**Exercise goal**
Reproduce the entries below verbatim, from the line containing "Select Cadastro de escala menu item" through the line containing "[x=184, y=26]", including both of those lines.

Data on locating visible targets
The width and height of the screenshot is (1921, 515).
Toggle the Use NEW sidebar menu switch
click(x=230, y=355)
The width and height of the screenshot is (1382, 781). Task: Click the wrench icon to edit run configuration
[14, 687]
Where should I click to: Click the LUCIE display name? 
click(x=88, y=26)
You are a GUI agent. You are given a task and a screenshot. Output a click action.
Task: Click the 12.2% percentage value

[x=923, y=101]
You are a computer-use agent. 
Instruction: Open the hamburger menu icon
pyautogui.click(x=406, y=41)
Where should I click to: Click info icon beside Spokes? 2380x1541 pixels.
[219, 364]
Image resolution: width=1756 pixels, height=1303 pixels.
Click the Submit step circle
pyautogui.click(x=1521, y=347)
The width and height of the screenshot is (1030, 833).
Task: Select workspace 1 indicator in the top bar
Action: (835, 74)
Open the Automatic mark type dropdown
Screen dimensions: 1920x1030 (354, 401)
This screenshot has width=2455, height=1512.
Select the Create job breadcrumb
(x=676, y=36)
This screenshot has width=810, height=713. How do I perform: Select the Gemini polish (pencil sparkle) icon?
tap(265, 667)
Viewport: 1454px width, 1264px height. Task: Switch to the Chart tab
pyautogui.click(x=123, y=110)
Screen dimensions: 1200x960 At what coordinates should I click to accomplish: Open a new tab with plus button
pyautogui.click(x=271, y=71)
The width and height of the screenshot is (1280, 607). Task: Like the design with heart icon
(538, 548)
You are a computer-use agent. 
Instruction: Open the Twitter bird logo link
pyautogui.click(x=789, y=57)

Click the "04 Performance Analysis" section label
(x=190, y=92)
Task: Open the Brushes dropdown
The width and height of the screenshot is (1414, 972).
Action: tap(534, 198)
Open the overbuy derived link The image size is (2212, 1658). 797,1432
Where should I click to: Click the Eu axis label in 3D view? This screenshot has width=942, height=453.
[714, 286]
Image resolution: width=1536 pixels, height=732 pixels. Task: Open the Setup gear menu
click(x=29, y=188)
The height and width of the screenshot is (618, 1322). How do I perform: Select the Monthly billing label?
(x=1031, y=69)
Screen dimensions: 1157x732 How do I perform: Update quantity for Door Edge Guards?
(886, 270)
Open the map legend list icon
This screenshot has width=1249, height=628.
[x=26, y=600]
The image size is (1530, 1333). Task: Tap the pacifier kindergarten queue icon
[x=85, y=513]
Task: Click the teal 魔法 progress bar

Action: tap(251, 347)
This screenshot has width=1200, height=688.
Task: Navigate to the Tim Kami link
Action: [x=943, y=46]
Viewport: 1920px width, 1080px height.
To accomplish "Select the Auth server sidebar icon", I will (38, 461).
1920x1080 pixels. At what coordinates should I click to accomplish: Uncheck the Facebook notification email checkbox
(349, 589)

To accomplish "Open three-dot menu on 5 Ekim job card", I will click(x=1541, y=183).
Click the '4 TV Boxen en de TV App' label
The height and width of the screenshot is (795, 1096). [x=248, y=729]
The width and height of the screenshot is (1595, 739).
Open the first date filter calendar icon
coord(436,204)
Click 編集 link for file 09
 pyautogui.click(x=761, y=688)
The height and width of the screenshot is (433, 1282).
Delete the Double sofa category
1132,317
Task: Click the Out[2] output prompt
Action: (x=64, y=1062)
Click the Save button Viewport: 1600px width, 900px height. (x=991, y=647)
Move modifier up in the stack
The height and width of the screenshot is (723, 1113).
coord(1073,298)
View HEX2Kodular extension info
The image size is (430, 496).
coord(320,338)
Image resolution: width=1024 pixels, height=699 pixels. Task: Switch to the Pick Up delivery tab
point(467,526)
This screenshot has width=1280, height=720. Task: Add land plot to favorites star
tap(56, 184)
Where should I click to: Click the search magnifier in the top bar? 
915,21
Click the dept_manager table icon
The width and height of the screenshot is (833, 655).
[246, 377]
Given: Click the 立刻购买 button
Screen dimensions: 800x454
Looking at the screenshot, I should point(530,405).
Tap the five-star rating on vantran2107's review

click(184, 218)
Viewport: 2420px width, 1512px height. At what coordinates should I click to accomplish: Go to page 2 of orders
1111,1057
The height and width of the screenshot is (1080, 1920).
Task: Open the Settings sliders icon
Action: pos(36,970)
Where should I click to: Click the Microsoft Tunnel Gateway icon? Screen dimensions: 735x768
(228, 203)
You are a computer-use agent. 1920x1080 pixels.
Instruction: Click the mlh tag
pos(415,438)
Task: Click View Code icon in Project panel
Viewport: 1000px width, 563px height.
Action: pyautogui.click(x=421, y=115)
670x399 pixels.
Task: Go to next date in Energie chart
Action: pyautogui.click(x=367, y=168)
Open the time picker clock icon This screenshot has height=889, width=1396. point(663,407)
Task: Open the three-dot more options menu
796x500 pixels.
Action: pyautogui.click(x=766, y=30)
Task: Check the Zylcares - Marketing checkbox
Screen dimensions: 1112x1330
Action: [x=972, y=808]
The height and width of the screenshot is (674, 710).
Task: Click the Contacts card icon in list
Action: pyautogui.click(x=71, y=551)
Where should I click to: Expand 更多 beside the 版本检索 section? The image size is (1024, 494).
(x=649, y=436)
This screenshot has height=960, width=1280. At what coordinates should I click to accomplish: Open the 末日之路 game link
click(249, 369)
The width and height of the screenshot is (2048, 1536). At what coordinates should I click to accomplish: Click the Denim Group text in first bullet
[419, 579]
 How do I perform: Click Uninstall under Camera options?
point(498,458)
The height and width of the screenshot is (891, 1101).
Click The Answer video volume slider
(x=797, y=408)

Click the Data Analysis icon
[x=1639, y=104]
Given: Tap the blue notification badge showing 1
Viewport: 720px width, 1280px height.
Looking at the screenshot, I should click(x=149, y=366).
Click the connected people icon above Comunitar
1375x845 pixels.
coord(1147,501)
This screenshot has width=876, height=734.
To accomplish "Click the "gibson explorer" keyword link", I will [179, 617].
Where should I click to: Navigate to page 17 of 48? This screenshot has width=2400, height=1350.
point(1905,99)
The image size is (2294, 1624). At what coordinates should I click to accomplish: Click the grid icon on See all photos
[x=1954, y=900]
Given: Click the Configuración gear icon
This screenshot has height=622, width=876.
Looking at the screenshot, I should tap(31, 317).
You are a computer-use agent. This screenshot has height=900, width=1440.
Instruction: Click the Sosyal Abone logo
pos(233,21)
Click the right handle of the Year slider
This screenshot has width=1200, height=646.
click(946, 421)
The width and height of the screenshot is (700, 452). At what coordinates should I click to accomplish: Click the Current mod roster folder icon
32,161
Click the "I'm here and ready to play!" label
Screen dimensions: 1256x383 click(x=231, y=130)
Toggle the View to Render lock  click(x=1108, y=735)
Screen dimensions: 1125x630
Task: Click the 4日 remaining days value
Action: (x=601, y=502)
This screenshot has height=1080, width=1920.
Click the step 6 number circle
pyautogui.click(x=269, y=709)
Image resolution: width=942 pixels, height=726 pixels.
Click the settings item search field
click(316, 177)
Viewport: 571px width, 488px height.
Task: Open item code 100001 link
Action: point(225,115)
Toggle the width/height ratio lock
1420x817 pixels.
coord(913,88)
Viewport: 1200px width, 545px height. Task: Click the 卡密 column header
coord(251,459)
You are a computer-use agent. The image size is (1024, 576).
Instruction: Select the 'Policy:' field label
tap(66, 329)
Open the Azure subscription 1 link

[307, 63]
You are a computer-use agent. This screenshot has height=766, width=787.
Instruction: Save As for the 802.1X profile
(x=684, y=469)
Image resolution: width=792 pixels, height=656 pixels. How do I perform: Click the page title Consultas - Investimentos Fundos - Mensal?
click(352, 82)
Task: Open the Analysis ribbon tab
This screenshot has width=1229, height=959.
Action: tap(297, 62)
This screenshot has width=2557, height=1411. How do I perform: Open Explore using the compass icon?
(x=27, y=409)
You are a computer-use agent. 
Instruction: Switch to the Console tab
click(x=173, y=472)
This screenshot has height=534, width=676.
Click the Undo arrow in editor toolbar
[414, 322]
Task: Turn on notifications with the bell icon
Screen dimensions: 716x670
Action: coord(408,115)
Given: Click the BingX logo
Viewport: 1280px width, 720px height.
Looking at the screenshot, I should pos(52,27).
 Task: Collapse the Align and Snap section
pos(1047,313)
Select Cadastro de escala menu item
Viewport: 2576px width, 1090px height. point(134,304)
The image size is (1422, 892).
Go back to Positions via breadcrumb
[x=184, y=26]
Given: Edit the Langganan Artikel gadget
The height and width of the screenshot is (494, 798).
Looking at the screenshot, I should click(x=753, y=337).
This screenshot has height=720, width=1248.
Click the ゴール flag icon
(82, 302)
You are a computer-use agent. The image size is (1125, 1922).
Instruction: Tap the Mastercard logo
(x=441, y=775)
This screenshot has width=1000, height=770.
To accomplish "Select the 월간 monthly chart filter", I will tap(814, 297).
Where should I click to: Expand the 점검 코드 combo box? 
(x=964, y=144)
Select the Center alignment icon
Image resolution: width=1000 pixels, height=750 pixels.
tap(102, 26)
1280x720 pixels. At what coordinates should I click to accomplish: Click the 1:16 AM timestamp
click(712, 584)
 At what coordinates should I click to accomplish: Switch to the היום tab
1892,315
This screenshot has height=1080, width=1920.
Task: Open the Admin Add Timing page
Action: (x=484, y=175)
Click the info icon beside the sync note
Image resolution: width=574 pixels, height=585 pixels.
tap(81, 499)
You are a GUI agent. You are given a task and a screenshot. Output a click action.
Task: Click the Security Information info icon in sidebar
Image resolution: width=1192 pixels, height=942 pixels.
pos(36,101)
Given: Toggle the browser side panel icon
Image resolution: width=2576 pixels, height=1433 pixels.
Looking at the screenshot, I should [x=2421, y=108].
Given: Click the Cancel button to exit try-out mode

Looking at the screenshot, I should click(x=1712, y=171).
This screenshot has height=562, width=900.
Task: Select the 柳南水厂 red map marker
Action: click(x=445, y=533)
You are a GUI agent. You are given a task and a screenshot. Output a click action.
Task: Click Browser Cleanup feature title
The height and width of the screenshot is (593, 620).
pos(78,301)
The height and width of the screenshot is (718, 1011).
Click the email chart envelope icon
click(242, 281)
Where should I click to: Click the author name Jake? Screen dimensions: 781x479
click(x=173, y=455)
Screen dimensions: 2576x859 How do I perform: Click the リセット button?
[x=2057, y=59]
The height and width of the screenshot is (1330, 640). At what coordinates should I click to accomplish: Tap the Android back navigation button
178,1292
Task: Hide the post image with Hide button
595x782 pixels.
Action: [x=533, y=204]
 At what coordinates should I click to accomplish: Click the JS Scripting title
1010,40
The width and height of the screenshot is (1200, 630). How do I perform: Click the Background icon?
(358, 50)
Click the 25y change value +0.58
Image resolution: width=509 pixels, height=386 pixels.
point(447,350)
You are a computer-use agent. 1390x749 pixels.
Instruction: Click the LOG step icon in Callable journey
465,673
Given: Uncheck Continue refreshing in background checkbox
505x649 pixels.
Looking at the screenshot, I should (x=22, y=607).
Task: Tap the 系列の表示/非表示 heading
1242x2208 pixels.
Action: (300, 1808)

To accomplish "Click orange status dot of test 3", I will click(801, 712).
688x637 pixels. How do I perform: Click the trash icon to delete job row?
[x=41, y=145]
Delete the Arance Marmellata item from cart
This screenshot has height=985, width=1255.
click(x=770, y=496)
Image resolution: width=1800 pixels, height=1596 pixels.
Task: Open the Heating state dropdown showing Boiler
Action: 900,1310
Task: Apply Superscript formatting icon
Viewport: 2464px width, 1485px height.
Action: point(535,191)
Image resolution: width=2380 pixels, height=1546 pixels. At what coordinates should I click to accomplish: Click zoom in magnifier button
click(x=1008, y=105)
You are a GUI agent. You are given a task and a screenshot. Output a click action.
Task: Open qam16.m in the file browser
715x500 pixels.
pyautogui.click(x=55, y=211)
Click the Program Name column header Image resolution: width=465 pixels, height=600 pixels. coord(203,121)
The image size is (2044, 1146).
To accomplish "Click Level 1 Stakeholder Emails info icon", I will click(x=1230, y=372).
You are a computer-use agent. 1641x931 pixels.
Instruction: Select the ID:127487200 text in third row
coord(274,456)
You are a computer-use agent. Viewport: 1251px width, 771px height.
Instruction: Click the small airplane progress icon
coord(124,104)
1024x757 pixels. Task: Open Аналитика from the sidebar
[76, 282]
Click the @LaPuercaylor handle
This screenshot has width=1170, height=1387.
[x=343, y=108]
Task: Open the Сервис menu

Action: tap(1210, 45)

**Exercise output**
Select Cadastro de escala menu item
Viewport: 2576px width, 1090px height. point(134,304)
The image size is (1422, 892).
Go back to Positions via breadcrumb
[x=184, y=26]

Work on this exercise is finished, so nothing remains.